Your network is one of your greatest career assets. It can help you find new opportunities before they are advertised, learn about new trends relevant to your workplace, and navigate jobs and new industries. It is one aspect of a career support plan that often gets neglected so here are 3 key tips for building a valuable network that supports you and your career.
1. Be visible and be purposeful.
Social media has become a fabulous way to connect, curate and maintain your network. It can help you connect to decision-makers, access new insights, and create global connections more easily than ever before. One of the biggest compliments often said about effective senior executives is the strength of their network. Their network helps them get things done and helps them understand the competitive environment for their business. These relationships are built and maintained over time, so getting started early is the best help you can give your career to have an impact now and in the future.

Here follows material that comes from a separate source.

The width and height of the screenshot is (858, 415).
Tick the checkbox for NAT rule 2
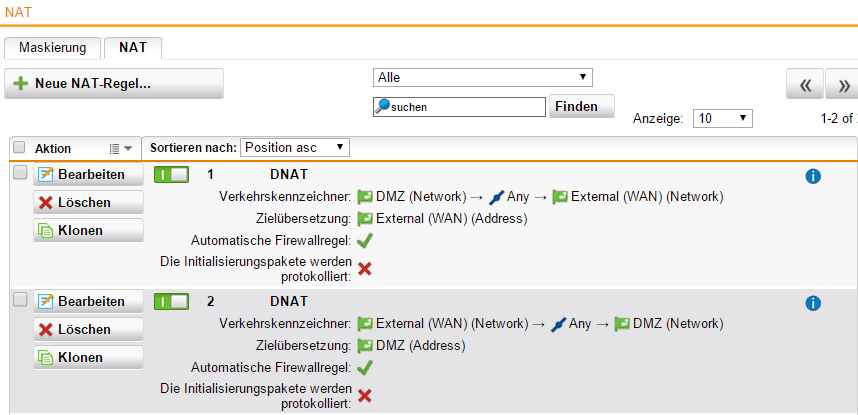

The networks and reputations we create in our schools and universities can be one of the great foundations for career growth. So, connect and stay in touch. When reaching out to connect with people outside of your immediate friends or workgroup, make sure you provide a brief introduction in your invite as to why you want to connect. It could be you’re interested in following their online comments or you’d like to understand their career plans or simply that you admire the way they’ve built their career and would like to connect. It will help differentiate you from the many spam or sales invites that land in their messages.
2. Connect widely, but not indiscriminately.
There is great value in having a wide network as it can open you up to new ways of thinking of work, alert you to emerging competition or help you switch industries or companies. Often, it’s your 2nd or 3rd tier connections who may be the greatest help when you’re wanting to embark on a new role or career. It’s often referred to as “the power of weak links” as they will have new and different networks and insights to connect you to different opportunities. Your immediate network will often have access to the same insights or be impacted by the same competitive pressures as you so may not be as helpful during periods of change.
It’s also important that you distance or disconnect from people that don’t share your values, professional style or have an online reputation that doesn’t align with your objectives. This can be difficult when it’s close friends or family, so a conversation about how you separate your professional network may be a helpful way to navigate this issue.
3. Be generous.
A good career network is managed over time, so that when you need it, those connections will be willing to help and know what is important to you. The best networkers are active in their network and will often connect with people that they think would have a mutually beneficial conversation, even if it doesn’t impact them. Social media provides a wonderful way to stay in touch so we encourage you to take advantage of the tools it provides. This can be achieved by simply liking a post, congratulating someone on a new job, sharing an article or update online, or reaching out to get their perspective on a new idea or business.
Building a good network is an important asset for a successful career. Managing your network, staying connected and visible is the difference to having the best career you can dream of.